The Order additionally references disclosure controls claims against RRD under Exchange Act Rule 13a-15(a), on the grounds that that the company’s “cybersecurity procedures and controls were not designed to ensure all relevant information relating to alerts and incidents was reported to RRD’s disclosure decision-makers in a timely manner, and did not provide guidance regarding the personnel responsible for reporting such information to management.” The SEC concludes that this hindered the company’s ability to assess the Incident “from a disclosure perspective.”
In agreeing to the settlement, the company agreed to cease and desist from “committing or causing any violations and any future violations of Exchange Act Section 13(b)(2)(B) and Rule 13a-15(a)” and agreed to pay a $2.125 million fine.
Notably, two Commissioners publicly dissented from the Order, stating that by treating RRD’s computer systems as an asset subject to regulation by the SEC under the guise of “internal accounting controls,” the Order “ignores the distinction between internal accounting controls and broader administrative controls.” The dissent further condemns the Order, noting that “a broad interpretation of Section 13(b)(2)(B) to cover computer systems gives the Commission a hook to regulate public companies’ cybersecurity practices. Any departure from what the Commission deems to be appropriate cybersecurity policies could be deemed an internal accounting controls violation… While an enforcement action may be warranted in some circumstances, distorting a statutory provision to form the basis for such an action inappropriately amplifies a company’s harm from a cyberattack.”
Takeaways
- The order signals the SEC’s intent to expand the meaning of “accounting controls” to include what have been traditionally thought of as information security controls, such as the escalation process for handling incoming cyberthreat alerts and the management of internal and external cybersecurity personnel.

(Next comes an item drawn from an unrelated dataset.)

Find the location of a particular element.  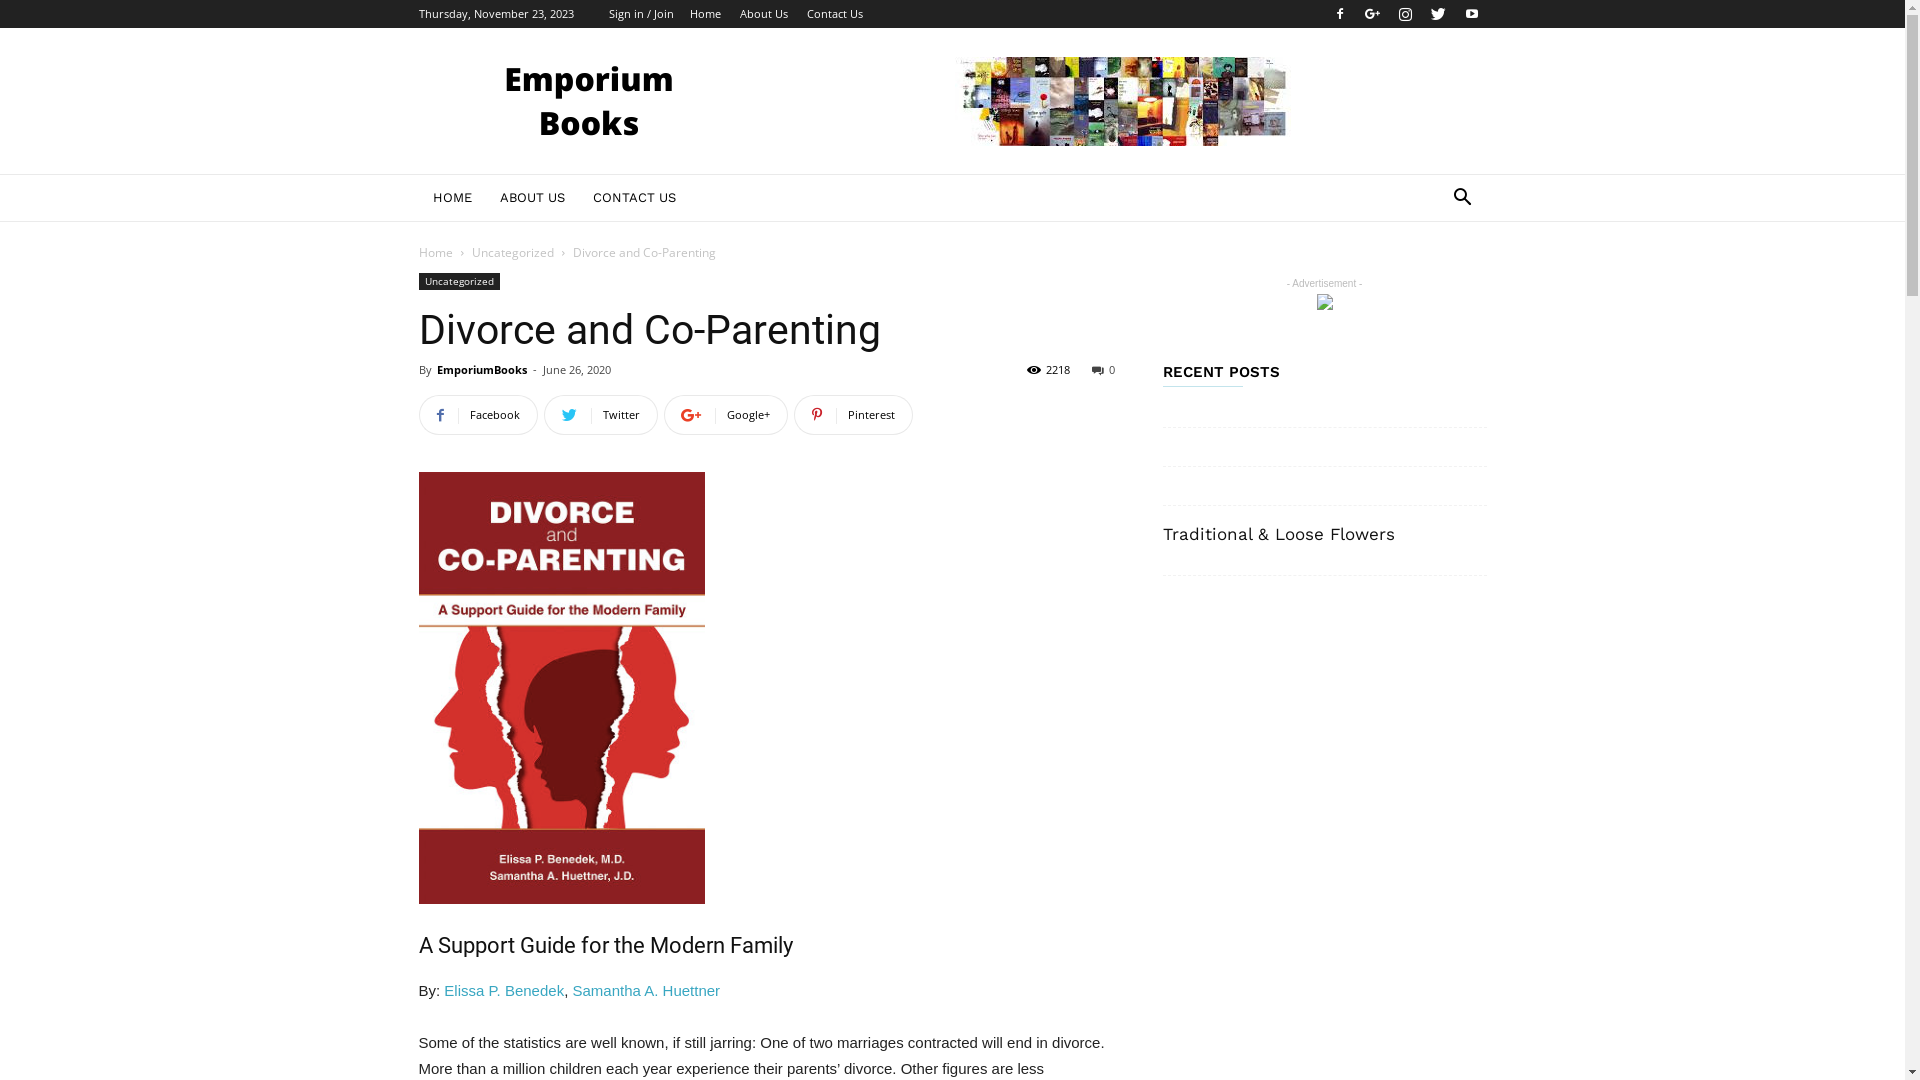

'Instagram' is located at coordinates (1404, 14).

- While most (if not all) cyber-related enforcement actions have included disclosure controls related allegations, this appears to be the first time the SEC is explicitly policing a company’s cyber-related policies, practices, and personnel. This may be evidence that the SEC is continuing to stretch its oversight authority over SEC registrants and public companies.
- The order asserts that RRD held “sensitive” data, but does not focus on the type of data RRD held, or what information was actually accessed or exfiltrated during the Incident. The breadth of the SEC’s definition of “sensitive data” remains unclear.

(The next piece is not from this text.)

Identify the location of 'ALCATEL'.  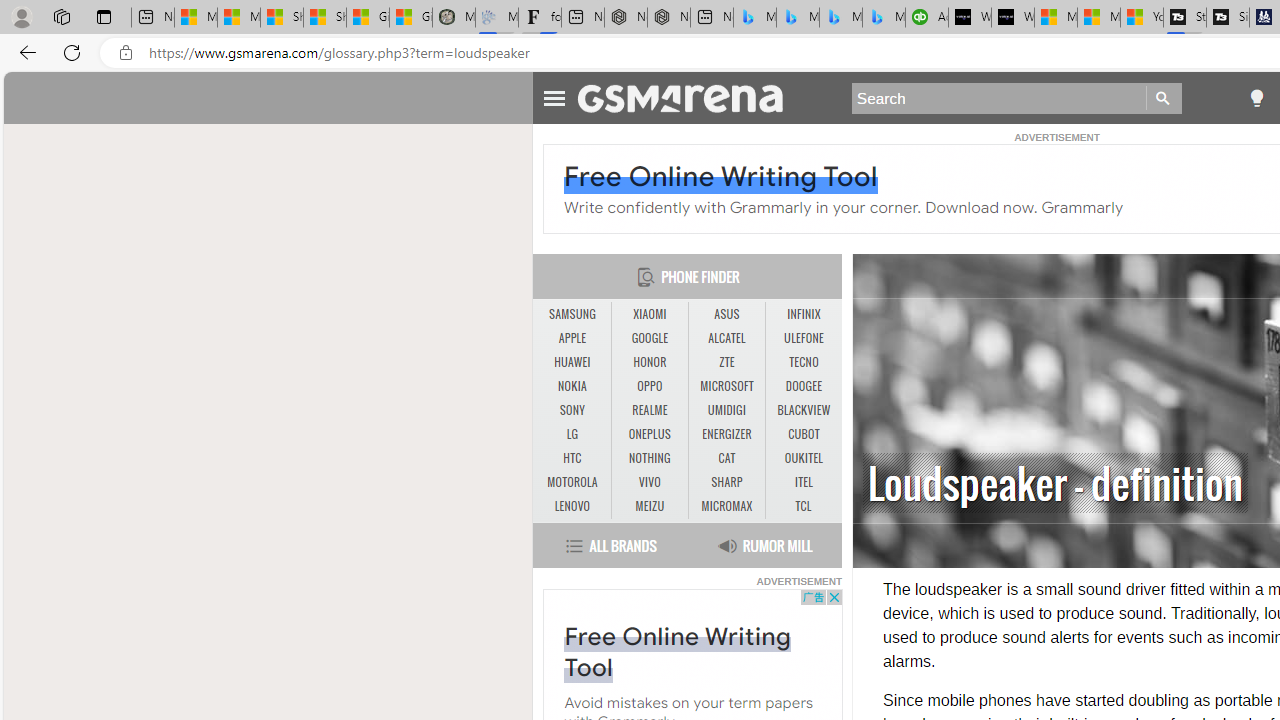
(726, 337).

- The Order provides no guidance about how broadly the SEC may apply the argument a company’s information technology systems and networks are company “assets.”

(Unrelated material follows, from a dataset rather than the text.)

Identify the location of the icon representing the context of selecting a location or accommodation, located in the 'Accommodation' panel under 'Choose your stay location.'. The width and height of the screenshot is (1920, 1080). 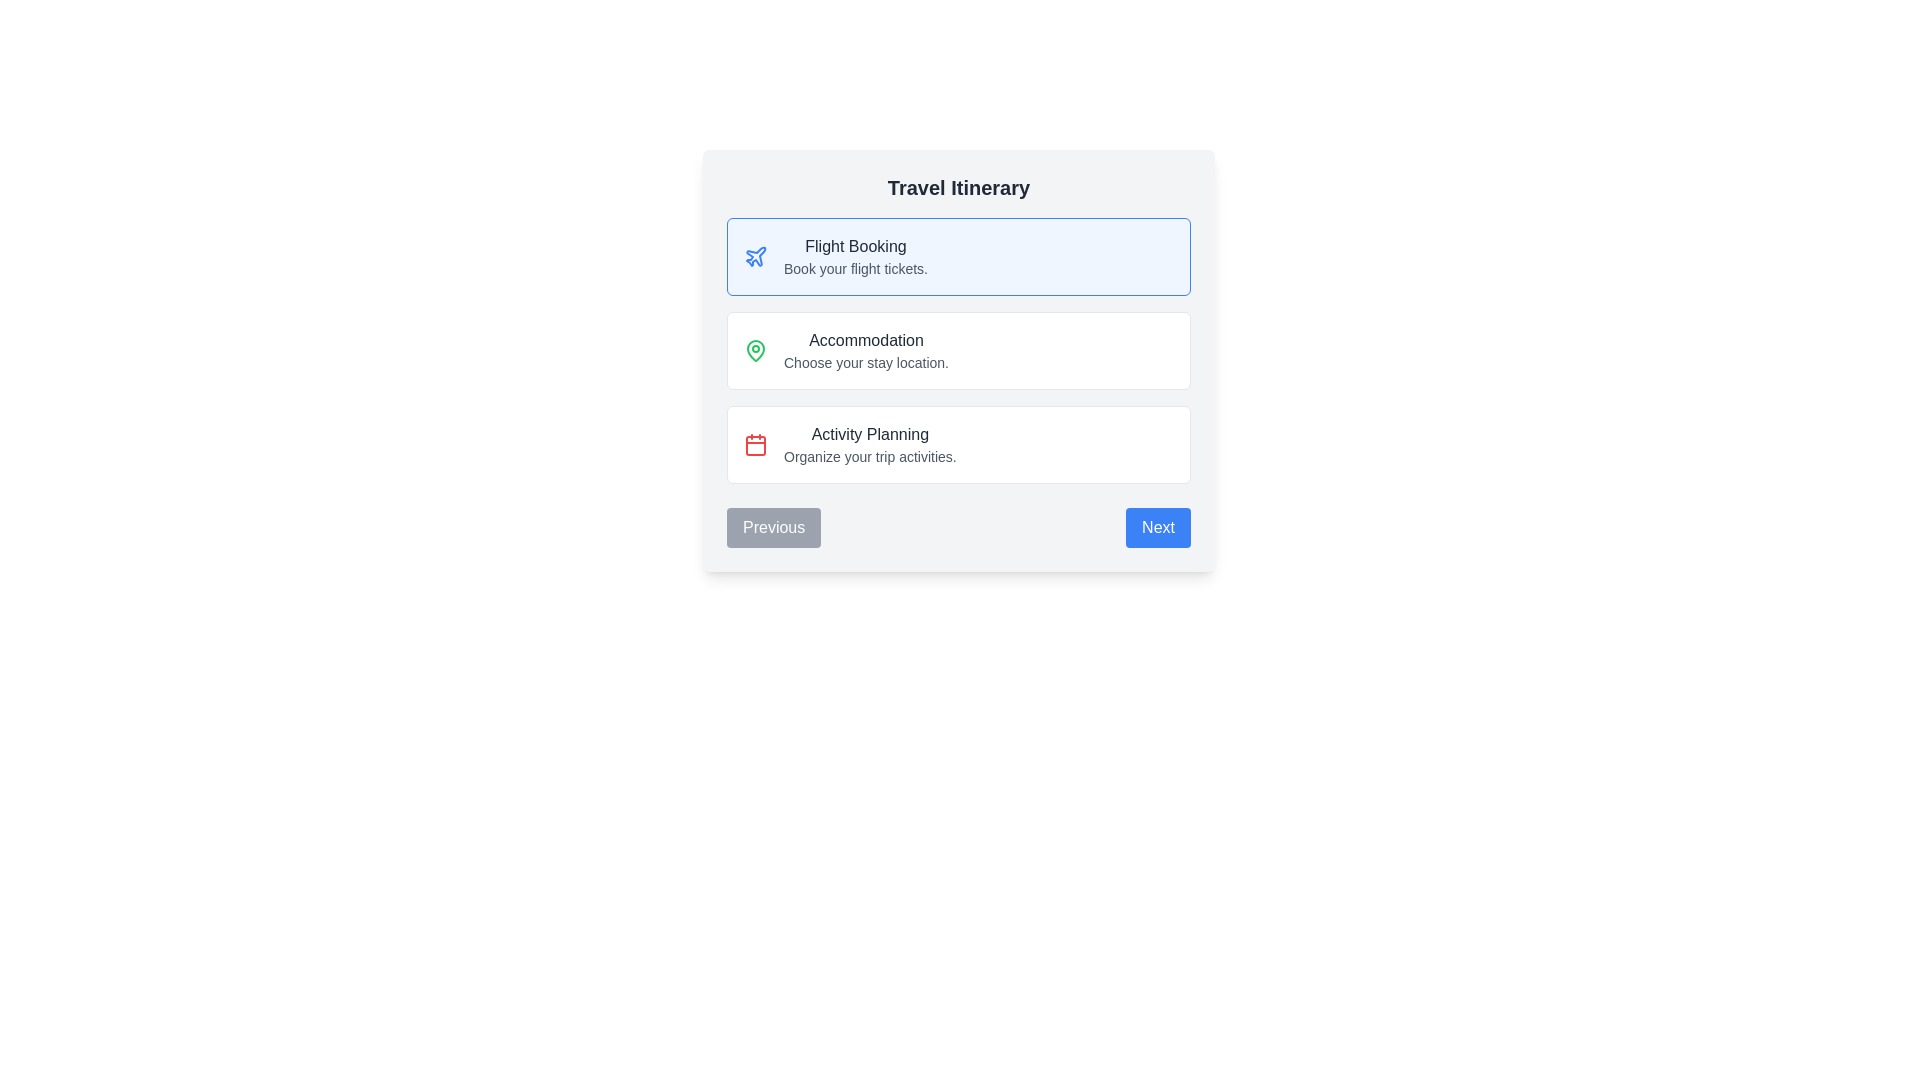
(754, 350).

- This is the first SEC order in a cyber-related case to provide specific details about the company’s efforts to cooperate, including that the Company reported the Incident to SEC staff before its first Form 8-K disclosing the Incident, voluntarily revising its incident response policies, providing detailed explanations and summaries to the staff, and complying with several staff requests without requiring a subpoena. The SEC claims to have taken the company’s cooperation into account in reaching the settlement and fine amount.
- The penalty of just over $2 million is generally consistent with other recent cyber-related SEC settlements.